§ **Exercise requirements**
With the pictures omitted, please transcribe exactly the lines beginning at the one that contains "Instruction: Click the" and ending with the last line of the records below.

Records from a data collection:

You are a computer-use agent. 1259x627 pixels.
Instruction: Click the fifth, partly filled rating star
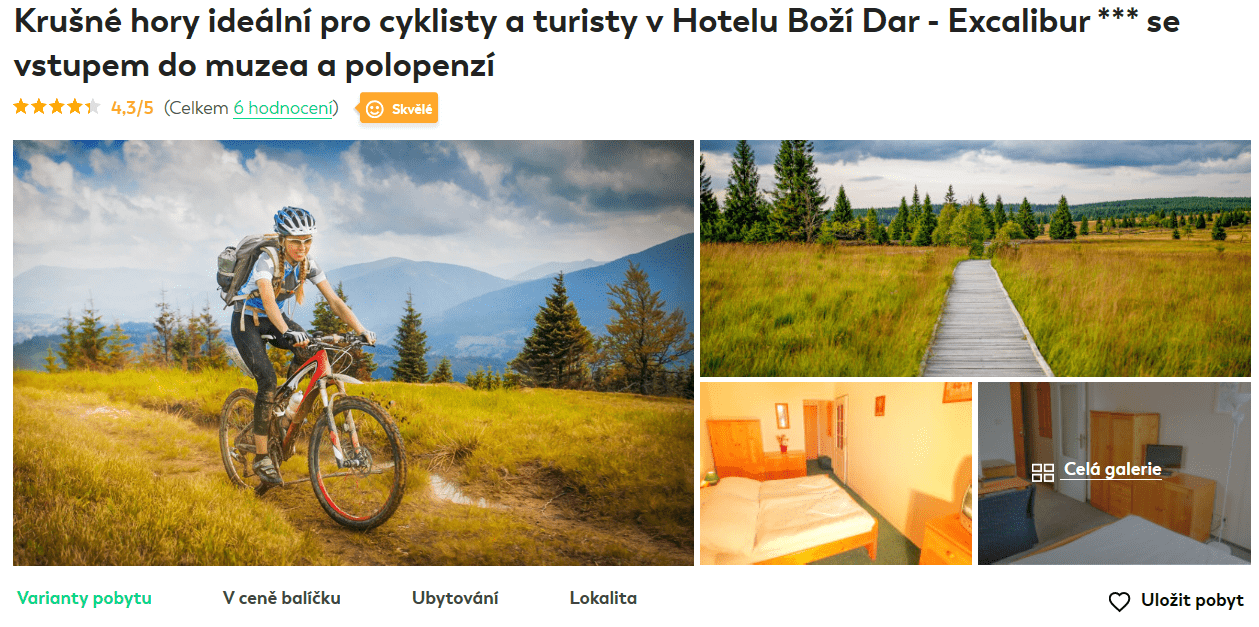[93, 107]
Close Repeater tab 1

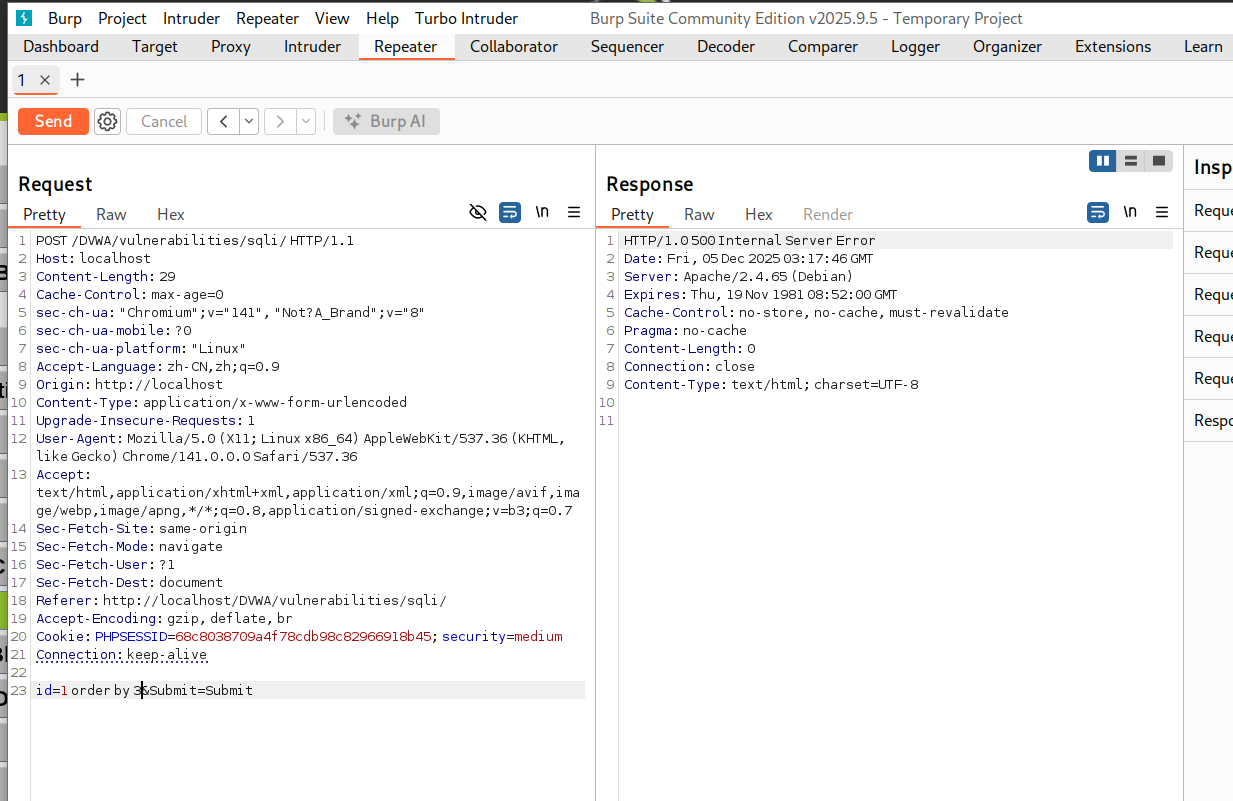[45, 80]
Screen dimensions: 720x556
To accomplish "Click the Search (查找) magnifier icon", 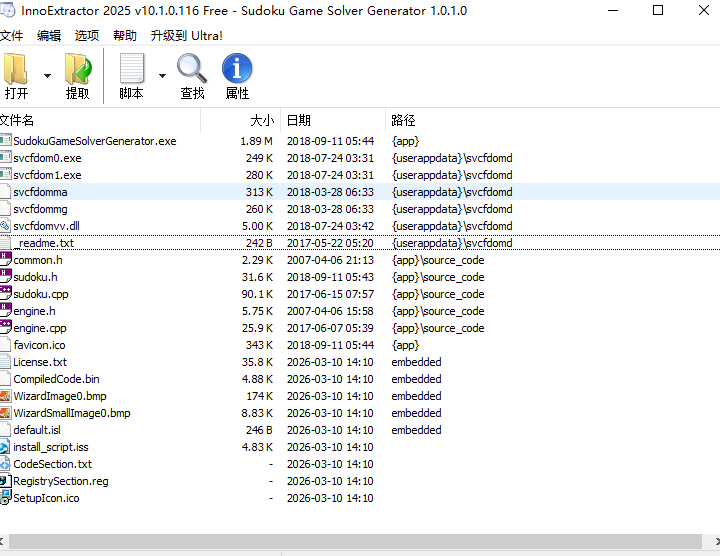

§ **Problem solution**
Instruction: Click the fifth, partly filled rating star
[93, 107]
Close Repeater tab 1

[45, 80]
Screen dimensions: 720x556
To accomplish "Click the Search (查找) magnifier icon", 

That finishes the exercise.